15. The permanent magnet suspension railroad track system of claim 14, wherein: Also included is an orbiting device comprising a sliding track with a slide at the bottom, a straight track and a curved track being arranged on the sliding track, the sliding track being disposed at the orbital position, by slipping The direct rail and the curved rail are respectively connected.

 16. The permanent magnet suspension railroad track system of any of claims 10-13, wherein:

 It includes two sets of linear drive systems symmetrically arranged with respect to the magnetic suspension body, and two sets of suspension systems and two sets of guiding systems.

 17. The permanent magnet suspension railroad track system of claim 16 wherein:

 Also included are two sets of symmetrical guide rails disposed on the inside or outside of the two sets of linear drive systems as horizontal guide rails and/or vertical guide rails.

 18. The permanent magnet suspension railroad track system of claim 10, wherein:

 The utility model further comprises a conductive rail and a power receiving arm, wherein the conductive rail is arranged on the basis of the rail, and the power receiving arm is arranged on the vehicle body, and the electrical connection between the conductive rail and the power receiving arm is realized by the electric brush.

 19. The permanent magnet suspension railroad track system of claim 10, wherein:

 The suspension system includes a lift adjustment mechanism for adjusting a magnetic gap between the suspended permanent magnet and the suspended armature.

20. The permanent magnet suspension railroad track system of claim 19, wherein:

 The lifting adjustment mechanism is a screw drive lifting mechanism or a ramp lifting mechanism.

 21. The permanent magnet suspension railroad track system of claim 10, wherein:

 The spiral stator is a unitary structure or a split structure.

 22. The permanent magnet suspension railroad track system of claim 10, wherein:

 Also included is an elevated support structure and a box girder disposed on either side wing or single flank of the elevated support structure as a subgrade of a permanent magnet road system; the erection of the upper and/or lower portion of the box girder Magnetic levitation body and its linear drive system, suspension system and guiding system.

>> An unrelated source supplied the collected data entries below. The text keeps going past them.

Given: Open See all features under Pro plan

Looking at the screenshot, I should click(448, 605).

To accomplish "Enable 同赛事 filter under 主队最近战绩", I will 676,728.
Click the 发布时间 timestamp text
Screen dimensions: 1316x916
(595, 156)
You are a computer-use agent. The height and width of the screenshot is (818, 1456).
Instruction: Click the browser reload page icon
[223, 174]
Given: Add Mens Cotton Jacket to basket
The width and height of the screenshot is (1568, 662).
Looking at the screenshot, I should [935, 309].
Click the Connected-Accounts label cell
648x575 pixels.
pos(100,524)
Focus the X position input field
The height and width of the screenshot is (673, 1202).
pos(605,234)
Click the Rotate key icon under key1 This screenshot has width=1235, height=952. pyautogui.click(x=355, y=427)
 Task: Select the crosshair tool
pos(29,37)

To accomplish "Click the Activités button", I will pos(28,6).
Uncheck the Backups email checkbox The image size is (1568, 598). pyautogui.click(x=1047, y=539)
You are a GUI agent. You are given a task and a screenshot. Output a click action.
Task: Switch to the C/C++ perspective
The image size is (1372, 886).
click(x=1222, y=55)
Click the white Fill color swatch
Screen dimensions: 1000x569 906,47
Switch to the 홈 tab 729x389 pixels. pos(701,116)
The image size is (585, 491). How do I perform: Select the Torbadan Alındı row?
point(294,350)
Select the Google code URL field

 23. The permanent magnet suspension railroad track system of claim 10 or 22, wherein:

 The magnetic levitation vehicle body is a trailer for loading vehicles and goods provided with left and right opening and closing structures and upper and lower tensile structures; the left and right opening and closing structures and the upper and lower stretching structures are one or two sets of telescopic arms, and the telescopic expansion and contraction The arms are hinged from the sides of the vehicle body to the roof or the underside of the vehicle.